BERLIN: Like old battle horses feeling young as the bugle sounds, Cold War strategists are feeling the adrenalin mount as missile defense becomes front page news. True, the defense against missiles which Bill Clinton (reluctantly) and George W. Bush (enthusiastically) are proposing – with massive support from America’s Congress – is different from Ronald Reagan’s Star Wars dream of twenty years ago: NMD is supposed to catch only a modest number of warheads, not provide complete protection against enemy missiles. Nevertheless, the issue rekindles old debates over deterrence, mutual assured destruction and nuclear arms control, and revives the rivalry between the nuclear powers just when nuclear weapons had lost much of their relevance.

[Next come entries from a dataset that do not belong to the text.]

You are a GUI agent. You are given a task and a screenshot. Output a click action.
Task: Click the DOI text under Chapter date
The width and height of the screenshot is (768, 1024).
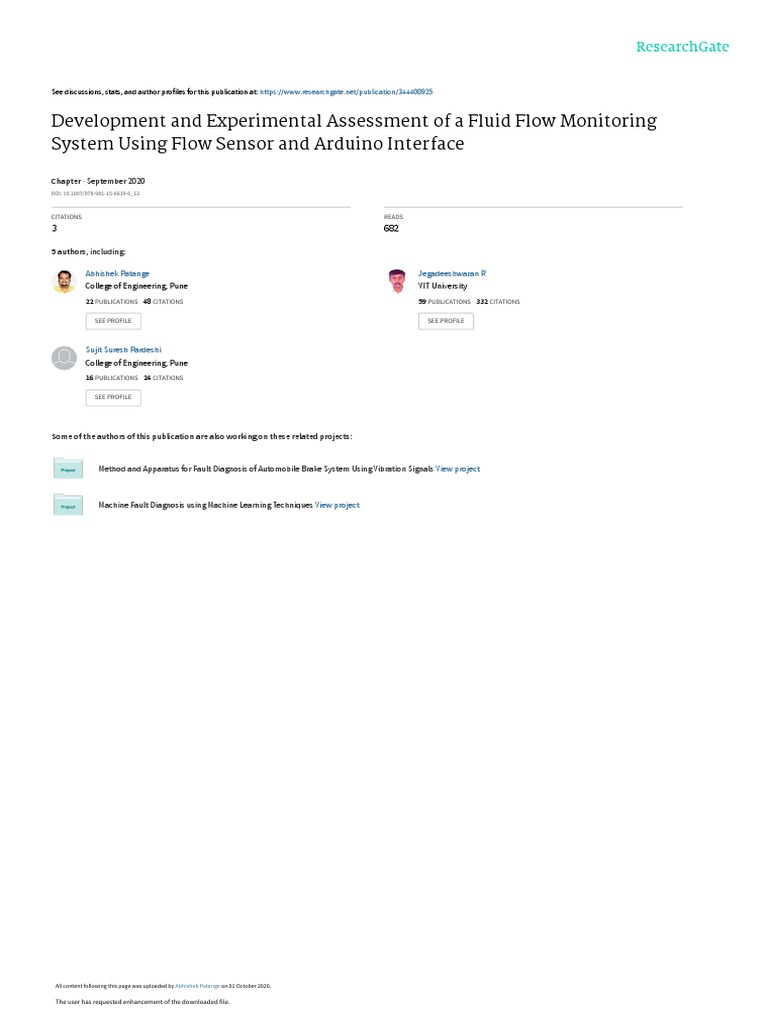95,193
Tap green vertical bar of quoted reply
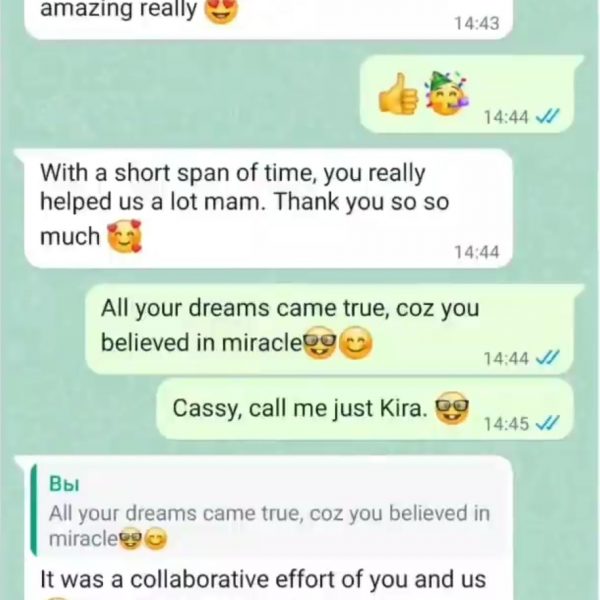This screenshot has width=600, height=600. tap(34, 510)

Amazingly, debate is heating up even though it is uncertain that NMD will work. Even if it does work, it will be ten to fifteen years, possibly longer, before NMD is operational. So tempers are rising over something which, if and when it happens in the distant future, may or may not have much impact. Normally cautious governments are positioning themselves now as if the future were around the corner.
What explains this odd behavior? Not blind faith in technology. After all, the history of missile defense is a tale of technology constantly disappointing its advocates in and out of government. No one in his right mind can assume that something never achieved before, namely destroying a small number of warheads in flight, will happen over night. Of the three tests so far conducted, one failed almost, two entirely, which is why President Clinton left the matter to his successor. If President Bush, as he has hinted, now favors a different design, it will take even more time to develop the architecture and devise a test program. Nobody can be sure that it will work either.
Governments are worried now, not because of capabilities, but because of America’s real or imagined intentions. While Americans claim that NMD is not directed against anyone, that all the US wants is to protect its citizens against states like Iraq or North Korea, almost everyone else thinks differently: Russians fear that America wants to cement its military superiority (and Russia's inferiority) forever; the Chinese are concerned that NMD signals American readiness to help Taiwan remain independent; Europeans worry that America's plans invite tensions with Russia and may separate the US from Europe.